Abstract

Mode-specific quasiclassical trajectory computations are performed for the F^- + CH₃I( v _k = 0, 1) S_N2 and proton-transfer reactions at nine different collision energies in the range of 1.0-35.3 kcal/mol using a full-dimensional high-level ab initio analytical potential energy surface with ground-state and excited CI stretching ( v₃), CH₃ rocking ( v₆), CH₃ umbrella ( v₂), CH₃ deformation ( v₅), CH symmetric stretching ( v₁), and CH asymmetric stretching ( v₄) initial vibrational modes. Millions of trajectories provide statistically definitive mode-specific cross sections, opacity functions, scattering angle distributions, and product internal energy distributions.

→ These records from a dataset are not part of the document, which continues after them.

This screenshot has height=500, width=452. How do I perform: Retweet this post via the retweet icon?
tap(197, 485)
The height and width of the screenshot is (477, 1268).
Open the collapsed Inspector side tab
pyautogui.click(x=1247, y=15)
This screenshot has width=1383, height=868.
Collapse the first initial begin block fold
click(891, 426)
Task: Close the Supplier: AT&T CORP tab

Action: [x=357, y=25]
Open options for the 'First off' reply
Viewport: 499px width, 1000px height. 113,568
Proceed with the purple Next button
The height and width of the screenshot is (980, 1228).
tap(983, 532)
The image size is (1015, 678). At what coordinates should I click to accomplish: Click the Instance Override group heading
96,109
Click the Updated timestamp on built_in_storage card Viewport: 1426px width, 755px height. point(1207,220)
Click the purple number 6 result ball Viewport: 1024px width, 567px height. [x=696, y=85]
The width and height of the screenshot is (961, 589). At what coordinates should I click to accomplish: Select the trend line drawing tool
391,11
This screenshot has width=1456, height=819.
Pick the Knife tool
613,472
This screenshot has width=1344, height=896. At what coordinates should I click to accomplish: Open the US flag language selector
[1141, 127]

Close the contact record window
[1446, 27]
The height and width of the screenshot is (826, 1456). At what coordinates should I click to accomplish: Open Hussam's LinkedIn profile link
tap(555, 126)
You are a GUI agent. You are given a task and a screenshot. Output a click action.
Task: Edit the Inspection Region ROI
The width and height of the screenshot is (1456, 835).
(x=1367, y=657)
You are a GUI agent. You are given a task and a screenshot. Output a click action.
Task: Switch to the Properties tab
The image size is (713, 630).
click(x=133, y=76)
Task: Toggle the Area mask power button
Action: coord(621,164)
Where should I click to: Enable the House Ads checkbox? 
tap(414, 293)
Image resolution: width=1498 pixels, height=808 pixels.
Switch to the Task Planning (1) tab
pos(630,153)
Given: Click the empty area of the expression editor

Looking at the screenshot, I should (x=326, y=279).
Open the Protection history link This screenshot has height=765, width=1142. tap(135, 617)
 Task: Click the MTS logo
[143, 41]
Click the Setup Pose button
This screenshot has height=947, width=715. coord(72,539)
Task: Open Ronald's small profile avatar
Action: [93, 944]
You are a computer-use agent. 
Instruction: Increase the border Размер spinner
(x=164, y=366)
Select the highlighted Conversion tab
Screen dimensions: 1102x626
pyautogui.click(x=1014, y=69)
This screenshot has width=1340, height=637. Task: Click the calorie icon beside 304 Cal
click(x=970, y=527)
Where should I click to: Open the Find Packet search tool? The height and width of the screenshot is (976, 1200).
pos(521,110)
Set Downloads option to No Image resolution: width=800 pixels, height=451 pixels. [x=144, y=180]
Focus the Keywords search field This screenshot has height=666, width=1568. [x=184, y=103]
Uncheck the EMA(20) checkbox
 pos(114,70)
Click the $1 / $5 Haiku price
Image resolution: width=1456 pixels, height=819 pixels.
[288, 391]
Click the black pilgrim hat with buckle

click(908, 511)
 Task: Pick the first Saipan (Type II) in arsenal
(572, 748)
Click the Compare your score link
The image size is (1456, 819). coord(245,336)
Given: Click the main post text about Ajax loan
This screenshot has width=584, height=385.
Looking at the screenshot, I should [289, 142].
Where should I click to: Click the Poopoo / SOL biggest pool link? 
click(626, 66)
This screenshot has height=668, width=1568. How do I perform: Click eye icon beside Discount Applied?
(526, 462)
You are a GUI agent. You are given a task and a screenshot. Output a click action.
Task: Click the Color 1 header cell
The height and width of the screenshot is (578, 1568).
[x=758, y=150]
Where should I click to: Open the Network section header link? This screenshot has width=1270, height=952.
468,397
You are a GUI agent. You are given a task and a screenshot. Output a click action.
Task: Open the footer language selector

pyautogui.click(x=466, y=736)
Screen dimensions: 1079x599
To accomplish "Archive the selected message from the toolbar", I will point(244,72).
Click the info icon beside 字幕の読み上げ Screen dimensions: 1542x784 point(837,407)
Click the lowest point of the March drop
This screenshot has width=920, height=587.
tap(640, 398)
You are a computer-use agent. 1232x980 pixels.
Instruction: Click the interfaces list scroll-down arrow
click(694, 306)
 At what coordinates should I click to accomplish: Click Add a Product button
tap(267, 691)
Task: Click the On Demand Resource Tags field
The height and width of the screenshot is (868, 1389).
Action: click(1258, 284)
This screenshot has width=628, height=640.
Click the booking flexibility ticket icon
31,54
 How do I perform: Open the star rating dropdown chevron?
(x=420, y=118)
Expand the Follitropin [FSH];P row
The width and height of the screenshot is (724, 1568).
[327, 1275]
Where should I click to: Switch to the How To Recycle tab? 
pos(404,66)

The excitation functions reveal slight vibrational S_N2 inversion inhibition/enhancement at low/high collision energies ( E_coll), whereas large decaying-with- E_coll vibrational enhancement effects for the S_N2 retention (double inversion) and proton-transfer channels. The most efficient vibrational enhancement is found by exciting the CI stretching (high E_coll) for S_N2 inversion and the CH stretching modes (low E_coll) for double inversion and proton transfer. Mode-specific effects do not show up in the scattering angle distributions and do blue-shift the hot/cold S_N2/proton-transfer product internal energies.